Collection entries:

_ _ _ _

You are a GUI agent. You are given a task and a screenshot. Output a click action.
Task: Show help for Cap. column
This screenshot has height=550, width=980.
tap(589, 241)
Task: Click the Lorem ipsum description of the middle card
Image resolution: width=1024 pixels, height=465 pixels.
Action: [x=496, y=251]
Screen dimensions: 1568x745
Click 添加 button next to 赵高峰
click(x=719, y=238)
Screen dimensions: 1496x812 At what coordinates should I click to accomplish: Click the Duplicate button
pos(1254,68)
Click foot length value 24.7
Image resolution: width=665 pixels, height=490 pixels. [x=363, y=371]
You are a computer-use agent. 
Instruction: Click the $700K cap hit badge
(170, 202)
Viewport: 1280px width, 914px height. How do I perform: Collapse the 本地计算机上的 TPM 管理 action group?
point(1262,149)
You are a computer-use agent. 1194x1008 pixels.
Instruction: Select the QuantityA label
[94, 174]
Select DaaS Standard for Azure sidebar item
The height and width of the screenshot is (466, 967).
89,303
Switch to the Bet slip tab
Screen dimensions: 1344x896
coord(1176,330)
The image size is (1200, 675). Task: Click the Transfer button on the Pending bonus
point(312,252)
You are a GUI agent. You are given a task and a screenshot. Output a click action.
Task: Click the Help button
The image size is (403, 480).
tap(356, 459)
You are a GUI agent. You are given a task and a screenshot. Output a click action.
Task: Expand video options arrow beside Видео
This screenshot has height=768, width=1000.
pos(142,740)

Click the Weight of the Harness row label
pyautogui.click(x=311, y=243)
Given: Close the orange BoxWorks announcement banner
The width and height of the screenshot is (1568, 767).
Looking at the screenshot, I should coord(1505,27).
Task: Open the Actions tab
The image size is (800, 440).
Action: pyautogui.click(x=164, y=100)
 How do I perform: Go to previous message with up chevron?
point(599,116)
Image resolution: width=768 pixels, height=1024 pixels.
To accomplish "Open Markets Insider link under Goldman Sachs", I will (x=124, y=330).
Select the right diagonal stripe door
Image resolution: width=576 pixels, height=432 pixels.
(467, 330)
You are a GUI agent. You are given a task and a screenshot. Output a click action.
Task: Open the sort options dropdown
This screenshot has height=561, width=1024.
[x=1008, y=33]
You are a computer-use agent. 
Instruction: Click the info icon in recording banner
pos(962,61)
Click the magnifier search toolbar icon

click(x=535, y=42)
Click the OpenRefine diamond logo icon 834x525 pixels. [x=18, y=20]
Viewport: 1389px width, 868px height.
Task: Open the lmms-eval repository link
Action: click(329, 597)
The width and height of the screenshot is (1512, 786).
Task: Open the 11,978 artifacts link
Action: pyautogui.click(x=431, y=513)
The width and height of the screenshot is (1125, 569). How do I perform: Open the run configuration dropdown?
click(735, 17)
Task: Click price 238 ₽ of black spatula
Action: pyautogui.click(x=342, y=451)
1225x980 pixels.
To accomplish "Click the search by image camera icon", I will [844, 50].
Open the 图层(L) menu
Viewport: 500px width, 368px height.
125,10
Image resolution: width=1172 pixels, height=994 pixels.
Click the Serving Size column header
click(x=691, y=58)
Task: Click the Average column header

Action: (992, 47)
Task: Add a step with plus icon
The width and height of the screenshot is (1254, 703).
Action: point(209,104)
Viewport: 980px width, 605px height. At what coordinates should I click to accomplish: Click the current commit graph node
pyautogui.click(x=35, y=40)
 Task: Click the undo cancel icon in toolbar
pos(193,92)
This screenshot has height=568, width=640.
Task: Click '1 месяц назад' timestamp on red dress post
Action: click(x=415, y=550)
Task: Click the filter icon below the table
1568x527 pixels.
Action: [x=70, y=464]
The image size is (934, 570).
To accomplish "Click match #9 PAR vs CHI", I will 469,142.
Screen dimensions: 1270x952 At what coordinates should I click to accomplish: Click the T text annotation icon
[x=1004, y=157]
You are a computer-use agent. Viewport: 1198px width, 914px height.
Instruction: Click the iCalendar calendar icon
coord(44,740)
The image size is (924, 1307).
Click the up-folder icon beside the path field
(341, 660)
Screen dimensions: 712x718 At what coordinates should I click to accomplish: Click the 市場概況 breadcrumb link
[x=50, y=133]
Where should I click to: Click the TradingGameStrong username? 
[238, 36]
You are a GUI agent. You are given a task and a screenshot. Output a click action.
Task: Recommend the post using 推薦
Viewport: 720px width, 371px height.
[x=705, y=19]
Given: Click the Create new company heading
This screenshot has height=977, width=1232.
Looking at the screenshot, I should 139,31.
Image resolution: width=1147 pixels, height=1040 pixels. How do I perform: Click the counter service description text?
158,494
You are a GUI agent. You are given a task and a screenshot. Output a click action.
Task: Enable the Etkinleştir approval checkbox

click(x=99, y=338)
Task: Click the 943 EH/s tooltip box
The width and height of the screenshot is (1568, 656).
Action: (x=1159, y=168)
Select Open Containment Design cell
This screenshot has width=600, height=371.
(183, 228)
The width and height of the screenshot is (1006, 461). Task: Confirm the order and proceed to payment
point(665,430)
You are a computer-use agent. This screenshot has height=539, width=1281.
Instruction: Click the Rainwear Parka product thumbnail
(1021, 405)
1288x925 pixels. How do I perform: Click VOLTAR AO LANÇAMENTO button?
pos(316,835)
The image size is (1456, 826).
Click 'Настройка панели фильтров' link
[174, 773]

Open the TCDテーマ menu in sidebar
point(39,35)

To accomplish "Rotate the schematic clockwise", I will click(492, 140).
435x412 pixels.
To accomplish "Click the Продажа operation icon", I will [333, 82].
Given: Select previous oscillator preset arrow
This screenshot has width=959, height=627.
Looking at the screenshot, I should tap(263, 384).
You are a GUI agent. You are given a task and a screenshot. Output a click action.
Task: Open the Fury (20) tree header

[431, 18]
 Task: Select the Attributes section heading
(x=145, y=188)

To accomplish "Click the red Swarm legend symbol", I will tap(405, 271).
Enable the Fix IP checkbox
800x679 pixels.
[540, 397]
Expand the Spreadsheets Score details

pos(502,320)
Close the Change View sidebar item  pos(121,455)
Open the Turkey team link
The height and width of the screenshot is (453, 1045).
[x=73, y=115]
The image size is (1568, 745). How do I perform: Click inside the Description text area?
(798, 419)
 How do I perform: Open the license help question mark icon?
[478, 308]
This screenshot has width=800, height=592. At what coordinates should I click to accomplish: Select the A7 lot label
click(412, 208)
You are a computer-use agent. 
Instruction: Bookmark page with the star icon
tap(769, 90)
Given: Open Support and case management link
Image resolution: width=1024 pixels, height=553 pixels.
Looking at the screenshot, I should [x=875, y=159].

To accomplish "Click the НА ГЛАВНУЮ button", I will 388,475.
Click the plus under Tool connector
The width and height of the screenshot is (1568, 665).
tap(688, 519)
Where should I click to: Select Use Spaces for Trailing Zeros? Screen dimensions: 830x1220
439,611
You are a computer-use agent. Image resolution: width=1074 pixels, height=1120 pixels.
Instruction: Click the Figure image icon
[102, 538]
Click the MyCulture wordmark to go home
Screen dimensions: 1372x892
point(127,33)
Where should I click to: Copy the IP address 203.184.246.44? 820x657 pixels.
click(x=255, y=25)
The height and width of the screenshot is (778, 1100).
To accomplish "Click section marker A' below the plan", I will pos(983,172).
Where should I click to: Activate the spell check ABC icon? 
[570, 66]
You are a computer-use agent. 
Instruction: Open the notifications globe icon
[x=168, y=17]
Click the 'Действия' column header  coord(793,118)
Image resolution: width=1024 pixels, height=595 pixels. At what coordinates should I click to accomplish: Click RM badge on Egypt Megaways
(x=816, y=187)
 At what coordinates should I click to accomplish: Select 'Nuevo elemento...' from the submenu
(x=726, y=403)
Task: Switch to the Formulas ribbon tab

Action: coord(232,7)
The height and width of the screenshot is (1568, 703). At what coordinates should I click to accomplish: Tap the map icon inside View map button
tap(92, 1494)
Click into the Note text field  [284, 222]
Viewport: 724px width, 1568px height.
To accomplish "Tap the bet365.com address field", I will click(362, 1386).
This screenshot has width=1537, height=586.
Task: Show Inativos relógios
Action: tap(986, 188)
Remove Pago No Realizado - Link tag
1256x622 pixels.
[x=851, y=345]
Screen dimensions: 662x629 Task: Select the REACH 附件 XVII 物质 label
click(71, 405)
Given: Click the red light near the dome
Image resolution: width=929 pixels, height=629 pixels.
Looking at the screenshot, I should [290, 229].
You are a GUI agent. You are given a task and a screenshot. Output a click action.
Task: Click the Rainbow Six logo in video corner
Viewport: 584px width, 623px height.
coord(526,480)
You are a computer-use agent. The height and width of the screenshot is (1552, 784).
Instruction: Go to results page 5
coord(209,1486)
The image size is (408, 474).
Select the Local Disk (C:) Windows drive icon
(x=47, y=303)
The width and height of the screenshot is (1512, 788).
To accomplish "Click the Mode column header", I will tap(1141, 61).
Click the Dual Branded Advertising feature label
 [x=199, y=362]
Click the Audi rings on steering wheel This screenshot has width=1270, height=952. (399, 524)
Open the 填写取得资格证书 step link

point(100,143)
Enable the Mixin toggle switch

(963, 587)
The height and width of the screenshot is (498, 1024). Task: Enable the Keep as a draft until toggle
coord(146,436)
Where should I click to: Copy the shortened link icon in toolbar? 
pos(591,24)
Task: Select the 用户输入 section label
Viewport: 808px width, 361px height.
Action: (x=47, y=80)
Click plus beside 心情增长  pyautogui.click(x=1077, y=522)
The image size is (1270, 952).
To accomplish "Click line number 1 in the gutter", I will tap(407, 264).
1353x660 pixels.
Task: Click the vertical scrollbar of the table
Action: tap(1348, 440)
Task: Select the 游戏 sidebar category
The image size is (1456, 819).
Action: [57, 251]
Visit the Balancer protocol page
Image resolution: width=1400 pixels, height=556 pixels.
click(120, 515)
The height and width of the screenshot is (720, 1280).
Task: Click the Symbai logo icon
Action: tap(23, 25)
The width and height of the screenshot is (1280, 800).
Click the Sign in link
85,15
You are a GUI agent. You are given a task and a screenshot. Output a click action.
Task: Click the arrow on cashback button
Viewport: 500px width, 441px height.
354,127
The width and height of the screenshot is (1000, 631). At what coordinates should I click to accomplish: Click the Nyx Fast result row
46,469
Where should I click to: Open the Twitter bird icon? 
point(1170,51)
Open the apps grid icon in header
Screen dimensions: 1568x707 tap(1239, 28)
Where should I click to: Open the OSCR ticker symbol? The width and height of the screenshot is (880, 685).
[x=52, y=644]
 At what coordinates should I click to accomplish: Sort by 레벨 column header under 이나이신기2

_ _ _ _

= EXERCISE AIM =
Taking the entries above, write out exactly the lines starting with the line containing "Viewport: 1280px width, 914px" and going on through the line containing "Image resolution: width=768", both included, and nothing else.

= ANSWER SECTION =
Viewport: 1280px width, 914px height. How do I perform: Collapse the 本地计算机上的 TPM 管理 action group?
point(1262,149)
You are a computer-use agent. 1194x1008 pixels.
Instruction: Select the QuantityA label
[94, 174]
Select DaaS Standard for Azure sidebar item
The height and width of the screenshot is (466, 967).
89,303
Switch to the Bet slip tab
Screen dimensions: 1344x896
coord(1176,330)
The image size is (1200, 675). Task: Click the Transfer button on the Pending bonus
point(312,252)
You are a GUI agent. You are given a task and a screenshot. Output a click action.
Task: Click the Help button
The image size is (403, 480).
tap(356, 459)
You are a GUI agent. You are given a task and a screenshot. Output a click action.
Task: Expand video options arrow beside Видео
This screenshot has height=768, width=1000.
pos(142,740)

Click the Weight of the Harness row label
pyautogui.click(x=311, y=243)
Given: Close the orange BoxWorks announcement banner
The width and height of the screenshot is (1568, 767).
Looking at the screenshot, I should coord(1505,27).
Task: Open the Actions tab
The image size is (800, 440).
Action: pyautogui.click(x=164, y=100)
 How do I perform: Go to previous message with up chevron?
point(599,116)
Image resolution: width=768 pixels, height=1024 pixels.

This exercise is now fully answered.